Bend 1: Immerse your writers in student examples of the genre. These may be actual student samples or you may choose to ghost write these as a student. Provide a packet of at least three pieces to each student. As a class you will analyze these to mark the introductions, thesis statement, “parts” or support for the thesis, and the closings. You are developing a sense of what writing in this genre should look like and sound like for students. Students will use these packets as reference tools for the remainder of the unit.
Bend 2: This is where your writers will spend the majority of their time in the unit. Provide students with a process chart, “What am I Doing Today”. On this chart you will list the steps to the process in order. Students should be able to indicate where they are in the process by moving a binder clip along the edge or moving an icon on Velcro down a strip or whatever creative idea you have for that in your classroom. Students will be writing at least two pieces through this bend in the unit by referring to the steps rather than asking you what to do when they are “done.” In this bend they will not complete the final draft step.
To help students with organizing their pieces teach them to be independent with the “Giant T” organizer. While complicated graphic organizers create dependence, simple ones that students create themselves fosters independence. Meredith had our students practice making the organizer in the air, with fingers on desks, and with paper and pencil. Students then write their topic in the rectangle, their parts on the left side and related words for each part on the right.
Each part becomes a paragraph in your essay (chapter in all about books for younger students). Teach students to use at least one word from the word bank he or she created per sentence in the writing. Students can successfully elaborate using this method. They should check off each word as they use it. If students cannot think of parts to go with their topic, teach them a strategy called ‘Brain Drop.” Using this strategy students think of 10 words related to the topic and think about how the words are related. the created categories become the parts to the piece.
Once students have a plan they can begin drafting. Students draft in what Meredith calls a “drafting booklet.” Simply staple together loose leaf notebook paper: 1 for introduction, 1 for each part they have identified, and 1 for closing. The benefits to using the drafting booklets are: more room for revising and trying out different things (therefore students are more likely to revise), you have the ability to easily add paper to say more, and when they are ready to publish – each turn of the page as they write the final copy is a indentation for a paragraph.

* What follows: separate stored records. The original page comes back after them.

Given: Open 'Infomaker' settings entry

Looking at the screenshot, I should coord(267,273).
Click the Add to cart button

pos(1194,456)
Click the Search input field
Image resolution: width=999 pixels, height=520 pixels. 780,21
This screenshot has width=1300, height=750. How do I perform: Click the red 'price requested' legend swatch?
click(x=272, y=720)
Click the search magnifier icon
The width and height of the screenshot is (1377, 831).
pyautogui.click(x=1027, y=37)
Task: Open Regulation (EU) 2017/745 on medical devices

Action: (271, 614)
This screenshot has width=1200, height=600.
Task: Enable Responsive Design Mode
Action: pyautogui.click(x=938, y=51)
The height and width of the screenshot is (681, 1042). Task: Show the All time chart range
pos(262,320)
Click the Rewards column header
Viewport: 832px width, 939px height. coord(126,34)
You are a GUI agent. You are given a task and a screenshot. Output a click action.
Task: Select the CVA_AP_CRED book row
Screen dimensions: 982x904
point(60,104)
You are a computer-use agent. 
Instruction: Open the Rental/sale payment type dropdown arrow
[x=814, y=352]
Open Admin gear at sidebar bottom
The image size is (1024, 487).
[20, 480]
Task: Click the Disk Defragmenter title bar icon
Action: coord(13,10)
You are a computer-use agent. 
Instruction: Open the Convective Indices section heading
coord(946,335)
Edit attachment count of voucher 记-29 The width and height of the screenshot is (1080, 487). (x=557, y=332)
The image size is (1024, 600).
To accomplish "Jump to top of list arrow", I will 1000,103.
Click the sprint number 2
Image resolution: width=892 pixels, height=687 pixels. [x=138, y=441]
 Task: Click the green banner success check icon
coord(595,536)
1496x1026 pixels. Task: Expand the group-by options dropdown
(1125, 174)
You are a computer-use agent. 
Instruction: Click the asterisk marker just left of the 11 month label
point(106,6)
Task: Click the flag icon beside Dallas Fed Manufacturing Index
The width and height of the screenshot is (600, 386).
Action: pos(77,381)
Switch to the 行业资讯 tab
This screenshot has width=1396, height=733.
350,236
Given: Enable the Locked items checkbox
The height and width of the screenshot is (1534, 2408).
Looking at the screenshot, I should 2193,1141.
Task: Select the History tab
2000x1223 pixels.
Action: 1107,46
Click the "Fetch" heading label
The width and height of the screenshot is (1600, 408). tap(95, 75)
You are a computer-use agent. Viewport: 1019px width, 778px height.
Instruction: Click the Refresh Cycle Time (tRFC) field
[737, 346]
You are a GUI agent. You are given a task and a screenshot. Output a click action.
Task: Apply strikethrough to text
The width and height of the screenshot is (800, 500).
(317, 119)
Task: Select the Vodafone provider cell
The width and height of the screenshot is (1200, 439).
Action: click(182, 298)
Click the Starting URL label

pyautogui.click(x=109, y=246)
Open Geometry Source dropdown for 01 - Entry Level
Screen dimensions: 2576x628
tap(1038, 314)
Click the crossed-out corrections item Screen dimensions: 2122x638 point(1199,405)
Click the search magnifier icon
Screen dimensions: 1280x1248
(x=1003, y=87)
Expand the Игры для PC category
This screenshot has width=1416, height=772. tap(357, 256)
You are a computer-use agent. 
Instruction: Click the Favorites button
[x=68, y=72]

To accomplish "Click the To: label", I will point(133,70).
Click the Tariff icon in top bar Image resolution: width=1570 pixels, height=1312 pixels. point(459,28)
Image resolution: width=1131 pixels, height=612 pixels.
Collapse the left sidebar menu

Bend 3: This bend is a short bend. Writers decide which piece they will publish. The teacher provides bottom lines for revising and editing based on the skills taught and what students should have mastered. Meredith emphasized that we need to teach students that revising is explaining more. Students should revise and edit section by section. She has some “magic words” we can use to help students to revise to say more.
anecdote – “one time…”
example – “for example”
data – “out of the ___(#) students I surveyed ____ say…”
definition – “___ is ____ or _____ are ____
explanation – “This is similar to…” “This means…” “This shows…”
Bend 4: In this the time to work on responding to a prompt as they may need to for tests. On Day 1 the teacher gives the prompt and students get their ideas and plan (think: Giant T). On Day 2 students finish their plans and begin to draft. The third day is when students finish drafts and begin revising. On the final day students finish the revision and edit the pieces.
Picture this – students enthusiastically planning for an essay, writers lingering long enough in the oral rehearsal phase of writing, and teachers happily conferring while students independently write. This is what is possible when you use the ideas of Meredith Alvaro in your writing workshop. We know these strategies will be transforming in our classrooms. I urge you to visit Meredith’s website and if you have the opportunity to see her in person, I highly recommend taking advantage of the opportunity.